At first, for a closed immersion $j: Y \to X$, let us look at the definition of the map $H^{n-p}(X, \Omega_X^{n-p}) \to H^{n-p}(Y, \Omega_Y^{n-p})  $. Start with the map of differentials $j^* \Omega_X \to \Omega_Y$. Now applying $\bigwedge^{n-p}(.)$, which commutes with pullbacks yields a map $j^* \Omega_X^{n-p} \to \Omega_Y^{n-p}$. Now push it forward and use adjointness of $j_*, j^*$ to obtain a map $\Omega_X^{n-p} \to j_* j^*\Omega_Y^{n-p} \to j_* \Omega_Y^{n-p}$. Now applying $H(X, .)$ gives the required map.
Now in the given problem, where $Y = \left\{P \right \}$, $p= n$, the above map is $H^0(X, \mathcal O_X) \to  H^0(P, O_P)$, which is actually the identity map on $k$. Let $\overline{x} \in H^0(X, \mathcal O_X)'$ be the element we get by composing with $t_P$. Then $\overline x(1) = t_P(1)$. Identify $H^0(X, \mathcal O_X)$ with $\text {Hom}(\omega_X, \omega_X)$ in the obvious manner. Denote by $x \in \text {Hom}(\omega_X, \omega_X)' $ the element corresponding to $\overline{x} \in  H^0(X, \mathcal O_X)'$. Then $x(Id_{\omega_X}) = t_P(1)$.
Let $\varphi:\text {Hom}(\omega_X, \omega_X)\to H^n(X, \omega_X)' $ be the isomorphism given by the dualizing sheaf, which is given by $\varphi(f) = t_X(H^n(f))$. Then $\varphi '$ composed with the canonical identification $i$ of a vector space and its double dual provides an isomorphism of $\text {Hom}(\omega_X, \omega_X)'$ with $ H^n(X, \omega_X)$. Let $\zeta \in H^n(X, \omega_X)$ correspond to $x \in \text {Hom}(\omega_X, \omega_X)'$. Then $x = i(\zeta) \circ \varphi$. So $t_P(1)= x(Id_{\omega_X}) = i(\zeta)(t_X) = t_X(\zeta)$, which is what we are looking for.

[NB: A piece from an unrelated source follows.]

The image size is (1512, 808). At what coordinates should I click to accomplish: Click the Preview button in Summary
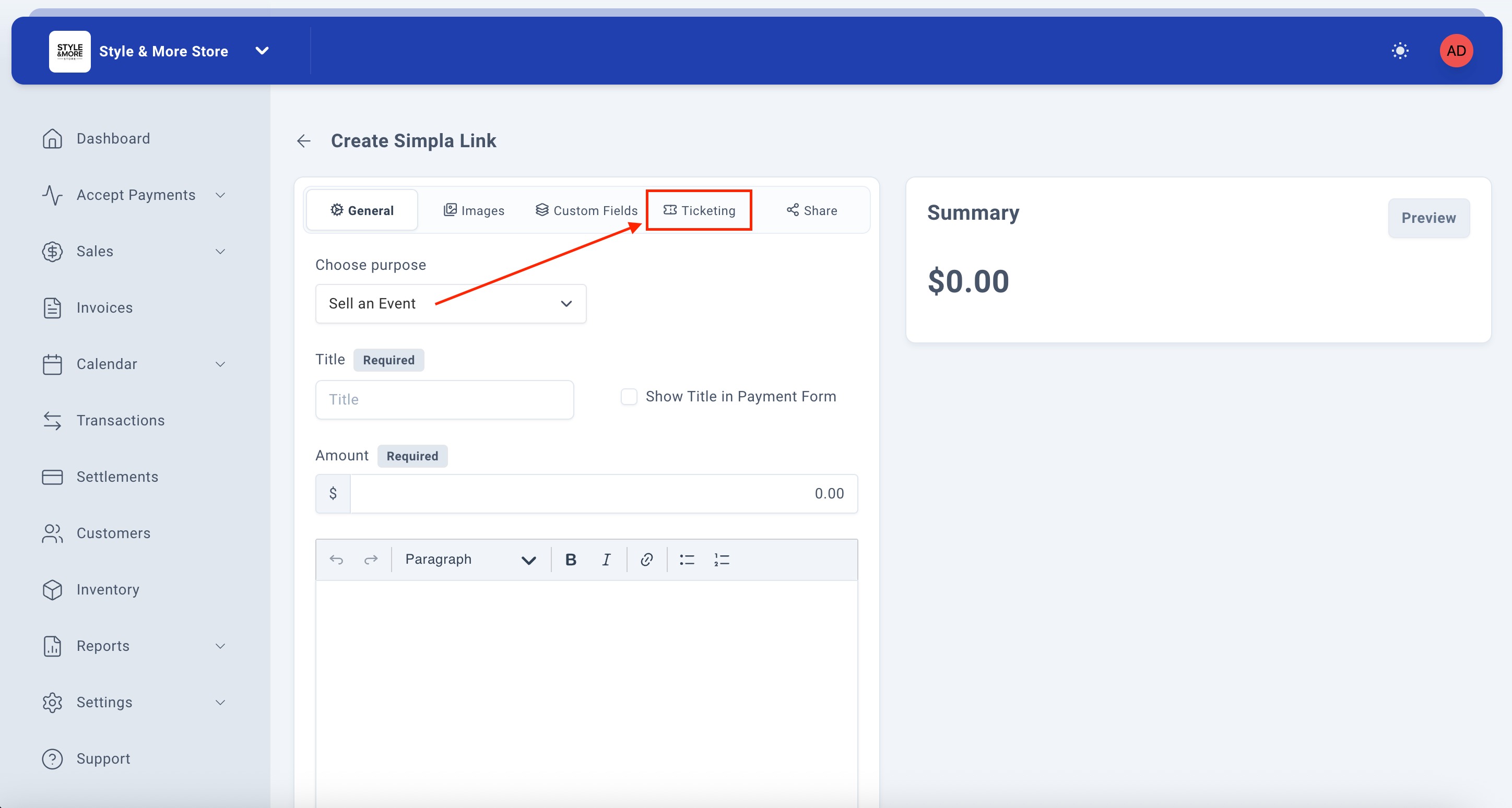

Note that after we have fixed an isomorphism of $\left\{P \right \}$ with $\text{Spec} \, k$, ($ k^{\sim}, t)$ works as a dualizing sheaf for any isomorphism  $t: k \to k$ as $k$ vector spaces. So it is possible for $t_P(1) $ to take any value in $k^*$. Now to get the required answer you have to take $t_P(1) = 1$.